AMSTERDAM (Reuters) - Thousands of people have been fatally gassed with nerve agents on battlefields since World War Two, most recently in Iraq and Syria, but they are not a weapon of choice for urban assassinations.
Sergei Skripal, a 66-year-old former Russian double agent, and his 33-year-old daughter Yulia were poisoned with a rare toxin on Sunday at a shopping mall in Salisbury, southern England, and remain critically ill in hospital, police said.
Investigators said they had identified the specific agent, but were not disclosing that information.
The attack had the hallmarks of a well-planned hit with the backing of a powerful organisation aiming to intimidate opponents, not a lone actor, experts said in interviews with Reuters.
Nerve agents have rarely been used outside of warfare.(GRAPHIC- How a nerve agent works: tmsnrt.rs/2FjA6EQ )
The most recent example was the assassination with VX of Kim Jong Nam, the North Korean leader’s half-brother, in the Kuala Lumpur airport in February 2017. Sarin, in a dilute form, was released in the Tokyo subway in 1995, killing 12.
Manufacturing VX or sarin requires sophisticated chemical processing, specialised equipment, access to precursors and knowledge of how to carry out an attack.
Obtaining the raw ingredients would not be too difficult, but producing nerve agents, also known as organophosphorus compounds, must be carried out in a controlled environment, not a crude basement lab, the experts said.
The final product, a highly toxic, colourless and odourless liquid, will kill whomever it comes into contact with, exposing the attacker to serious risk, either through inhalation, ingestion, or skin contact.
If exposed to a powerful dose, a victim will typically die from asphyxiation or cardiac arrest within minutes due to a loss of control of the respiratory system and other muscle functions. Those who survive frequently suffer long-term neurological damage.
Based on police reports of the Salisbury incident, experts said it is most likely that the toxin was delivered with an aerosol spray or a wipe, and transferred to the skin or clothing of the victims. They in turn probably exposed a police officer attending the incident who developed less serious symptoms.
In addition to a wide range of documented nerve agents, there are less well-known varieties, such as tabun and soman. Experts said it should not be ruled out that a sophisticated, less known variety was used in Salisbury.

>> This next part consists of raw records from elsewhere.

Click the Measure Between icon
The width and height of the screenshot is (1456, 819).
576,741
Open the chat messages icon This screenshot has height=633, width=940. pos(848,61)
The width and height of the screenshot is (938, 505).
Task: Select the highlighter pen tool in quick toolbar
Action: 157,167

“If the substance is not a well-known one, or even if it is a known nerve agent like VX, there has to be high technology behind it,” said Ake Sellstrom, a Swedish scientist who worked on United Nations missions to dismantle chemical weapons programs in Iraq and Syria.
While it is possible for a well-trained assailant to carry out such an attack, it is highly unlikely that a lone-wolf could have done it. In any case, it would be more useful to try and trace the origin of the nerve agent.
“I would look more towards the source: where did the stuff come from?” Sellstrom said.
The Salisbury attack indicates the use of sophisticated chemistry in production of the nerve agent, suggesting the involvement of a state actor, experts said.
Andrea Sella, a professor of inorganic chemistry at University College London, backed Sellstrom’s assessment.
“A key forensic issue here is to identify impurities and residues that might provide clues as to the precise chemical process used to manufacture the material,” she said.
“There is no question that the authorities will be looking for the container used to deliver the material as the chemical contents would be a goldmine,” Sella said.
Identifying precise chemical markers would be a big step toward pinpointing the source.
There has been speculation that the Russian state, even though it completed the destruction of its declared chemical weapons stockpile last year, could still be behind the attack - a suggestion dismissed by Moscow.
Any use of chemicals as a weapon is banned under the 1997 Chemical Weapons Convention and this would include the Salisbury attack. The Salisbury attack is expected to be raised at the Hague-based Organisation for the Prohibition of Chemical Weapons, a diplomatic source said.
Speaking in Brussels on Thursday, OPCW leader Ahmet Uzumcu did not specifically mention Salisbury, but he said anyone who violates the treaty should be held accountable.
“And let me be clear – under the CWC, any toxic chemical used for hostile purposes is unequivocally a chemical weapon,” he said.